(Challenge)
Please update every row by replacing "checkbox" with "toggle", keeping everything else unchanged, and leave the pictures out of your answer.

(Input rows)
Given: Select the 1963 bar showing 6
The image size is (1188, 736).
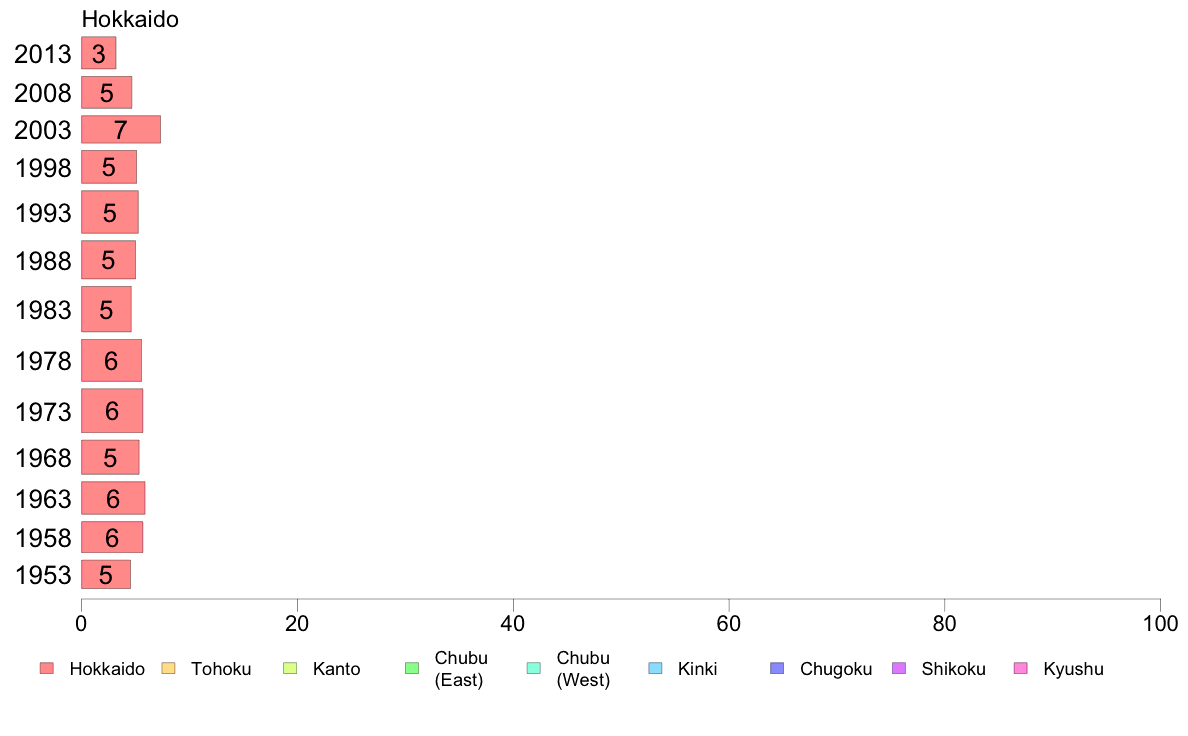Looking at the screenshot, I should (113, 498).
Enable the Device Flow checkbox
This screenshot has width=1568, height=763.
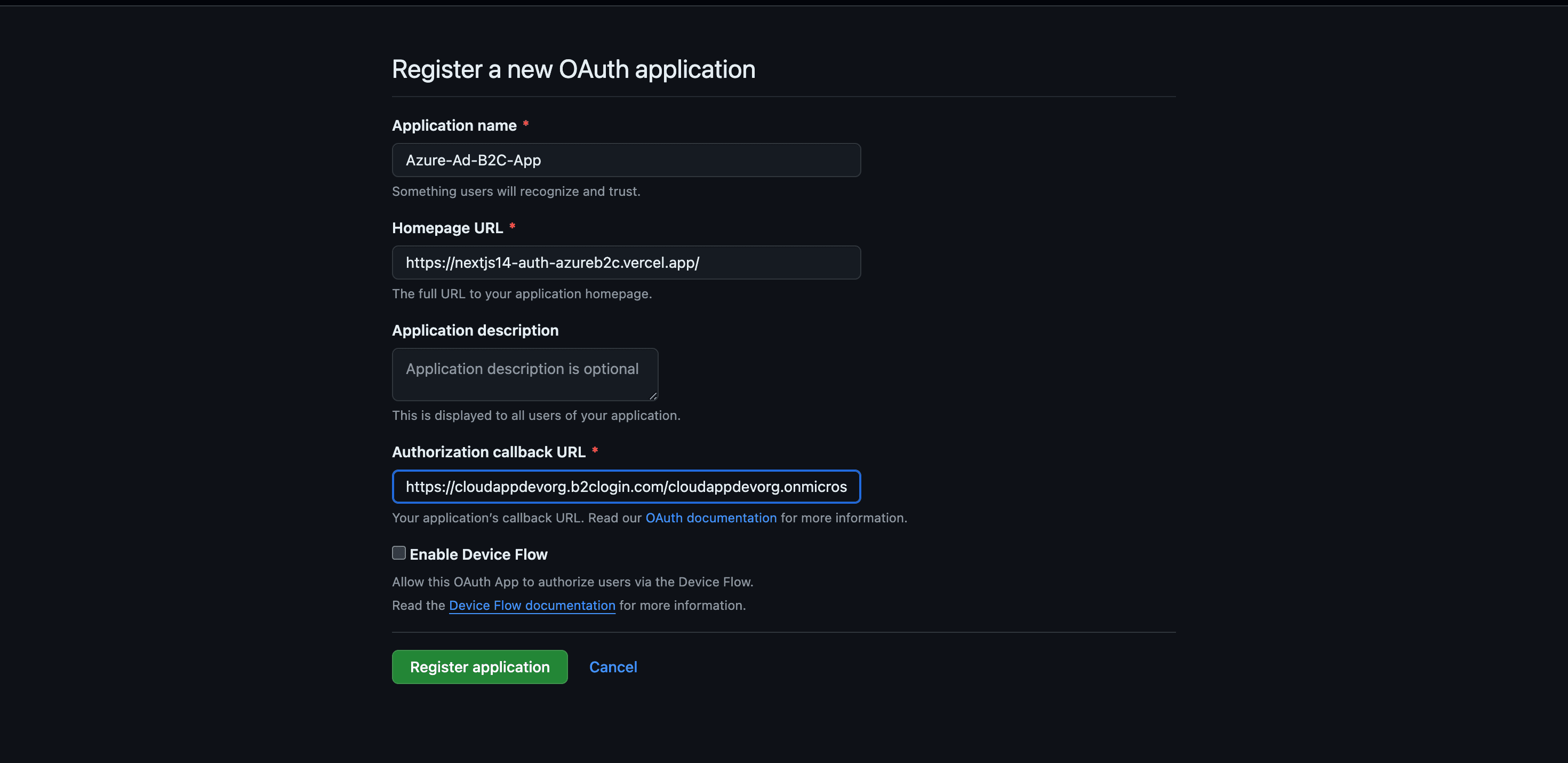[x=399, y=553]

(Exercise solution)
Given: Select the 1963 bar showing 6
The image size is (1188, 736).
Looking at the screenshot, I should (113, 498).
Enable the Device Flow toggle
This screenshot has width=1568, height=763.
[x=399, y=553]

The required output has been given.